Yelp’s CEO Responds to Extortion Charges with Not One, But Two Straw-Man Arguments
Jeremy Stoppelman, on the Yelp company blog:
We'll be the first to admit that, by conventional standards, Yelp can seem weird. We're different than other review sites and that can throw people off. The main basis for confusion: Yelp has an automated system in place that helps to maintain the legitimate quality of content. This automated system often removes reviews from business pages that people don't want removed.
What does that even mean?
It means through an automated software algorithm, we filter reviews that might be shills or malicious spam. Because this is a difficult task, sometimes that results in legitimate reviews being suppressed from business pages.
It's worth repeating: Legitimate content, i.e. real reviews, will sometimes not appear on a business page.
It's counter-intuitive, right? You'd think we would want as much content on Yelp as possible, so why wouldn't we show all of it?
That's a very good question, and it speaks to the core of Yelp's problem: they just aren't transparent enough, and they think that's a good thing.
Stoppelman's engaging in an interesting bit of doublethink here.
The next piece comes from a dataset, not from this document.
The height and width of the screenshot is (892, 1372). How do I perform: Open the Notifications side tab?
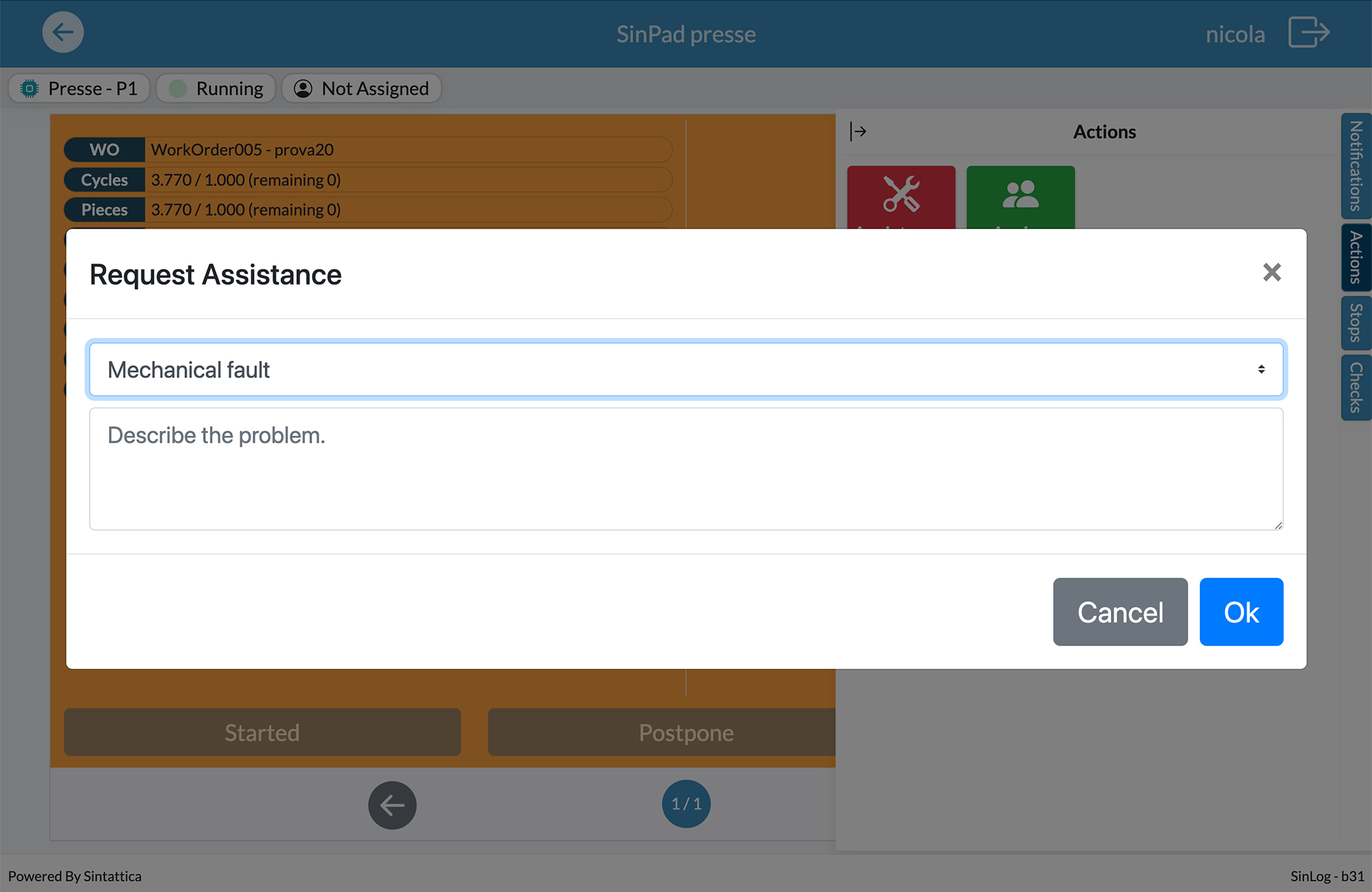click(1356, 166)
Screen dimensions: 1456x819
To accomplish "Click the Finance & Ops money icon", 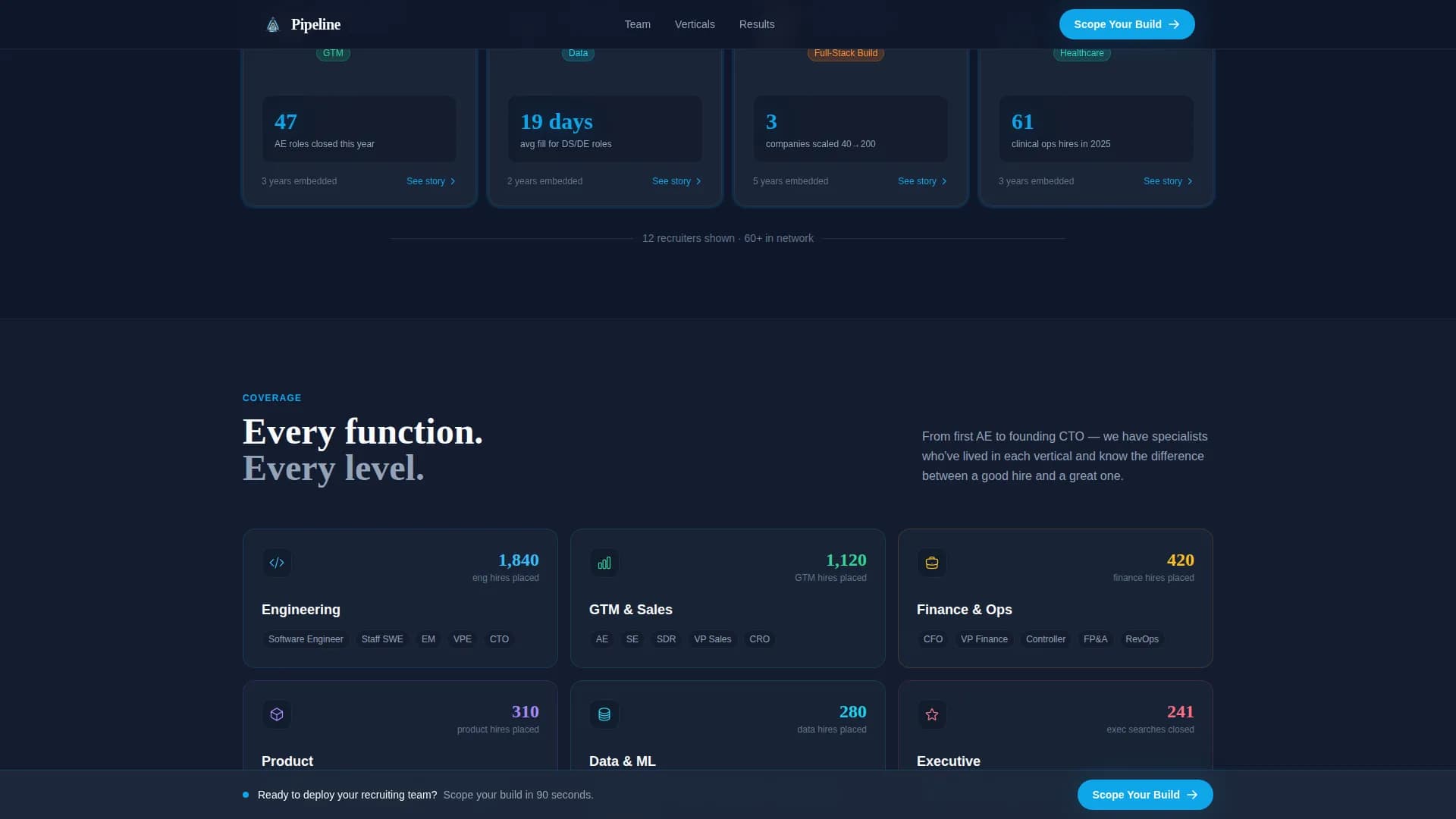I will pos(932,563).
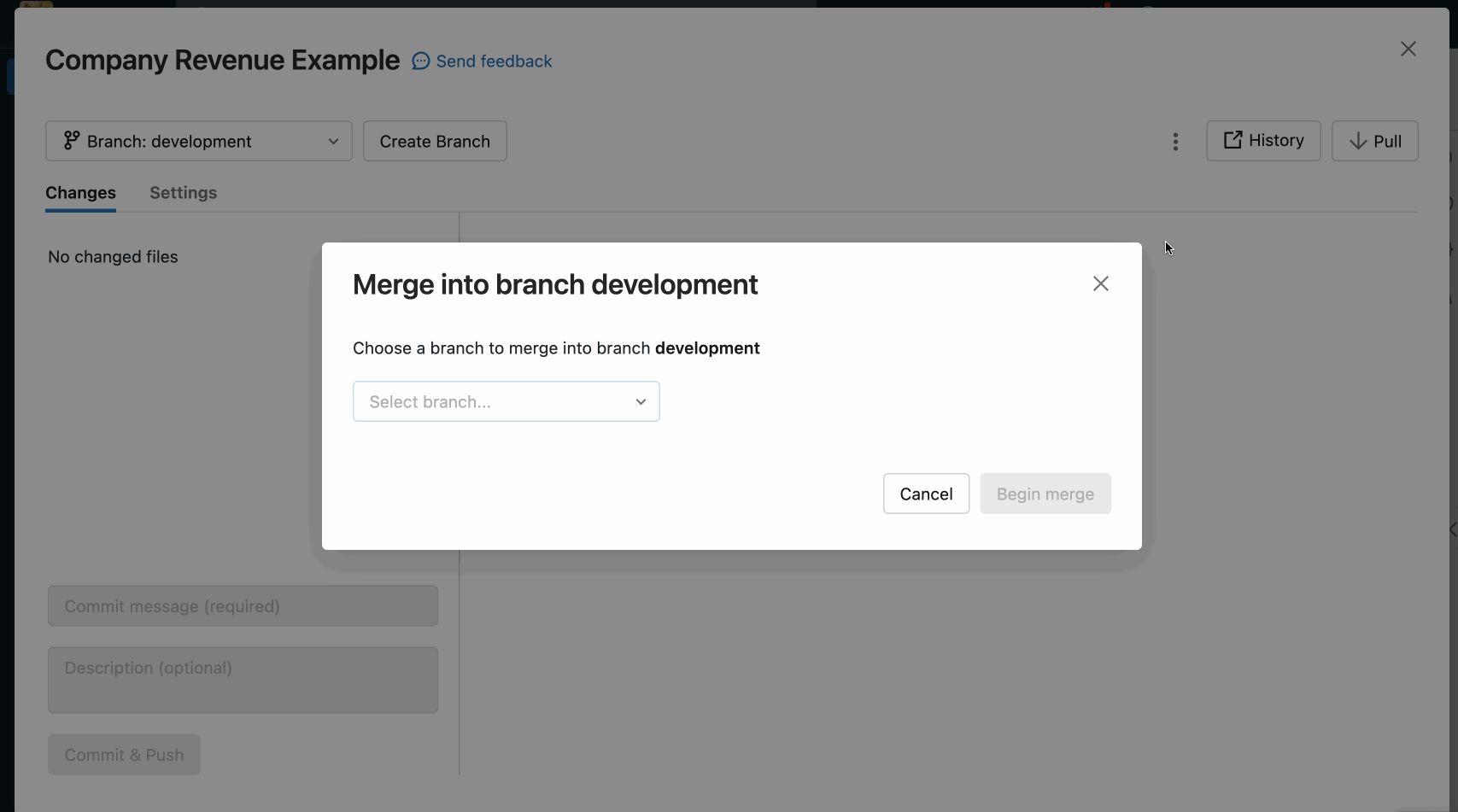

He's saying their filtering algorithm sometimes turns up false positives, apparently often enough for people to mistake the automated filtering for salespeople manually deleting good reviews. As a software developer, this leads me to believe the algorithm is not stable, and can't be trusted.
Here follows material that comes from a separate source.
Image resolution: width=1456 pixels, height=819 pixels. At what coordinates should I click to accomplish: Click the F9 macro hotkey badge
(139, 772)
But Stoppelman is saying that because the process is automated, it should and must be trusted. It's just that people have trouble understanding how "nuanced" it is, and people who see a conspiracy are just personifying Yelp's inscrutable filtering system.
And as if one straw man weren't enough, he piles on one (or two) more in attributing the lawsuits to "the Orly Taitz of internet lawyers," implying that this would be just a casual disagreement between Yelp and business owners, except for greedy charlatans who want attention and a quick buck.
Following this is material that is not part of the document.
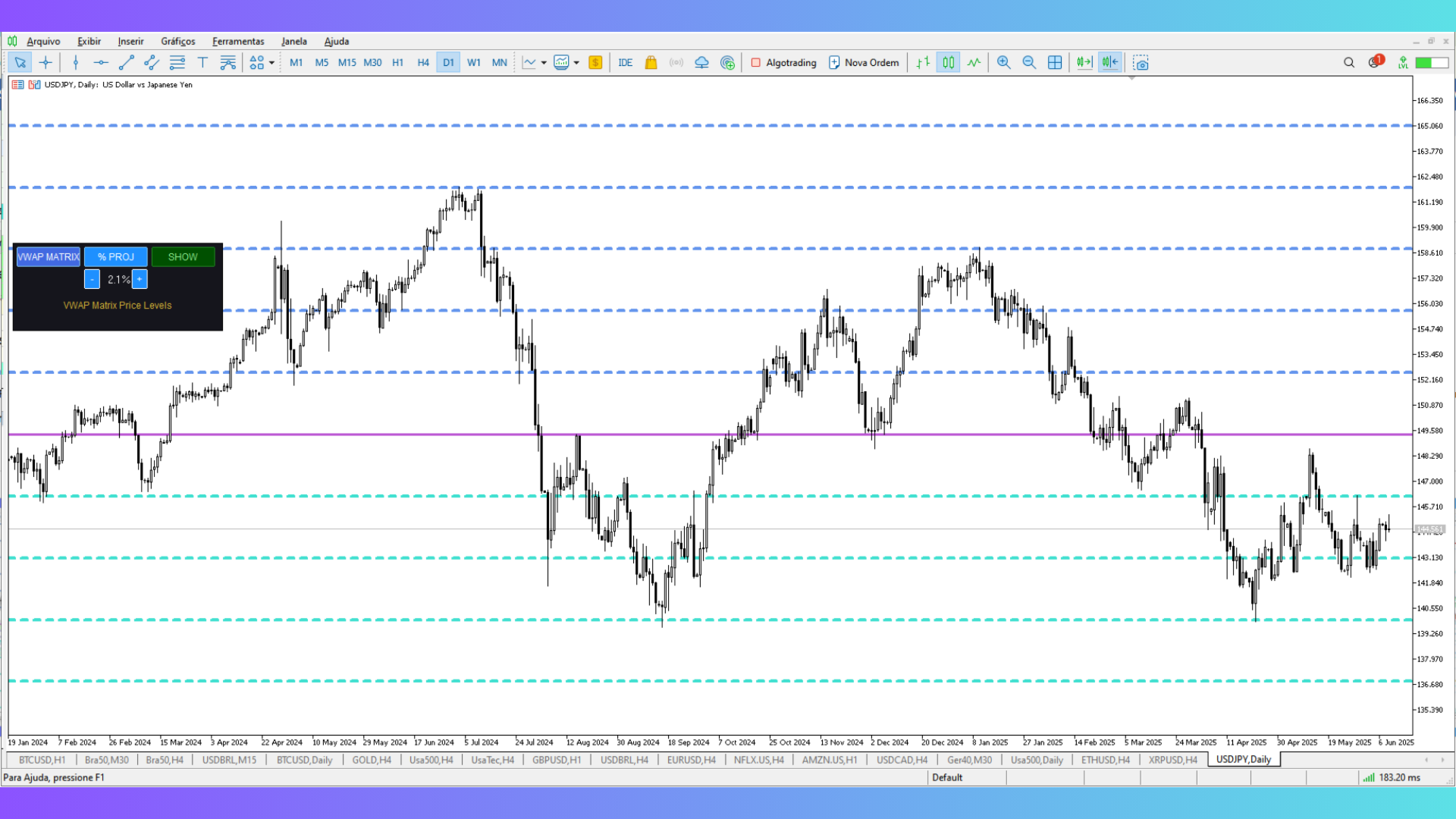Pick the trendline drawing tool

126,63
Here's my take: if you're right, you shouldn't need to work this hard to prove it. I don't think Stoppelman is lying; if he and some former salespeople all say it's not possible to manually suppress reviews, that's probably true. But they're making excuses for their methodology instead of just apologizing and trying to work through this crisis. They don't look guilty, but they definitely don't look innocent.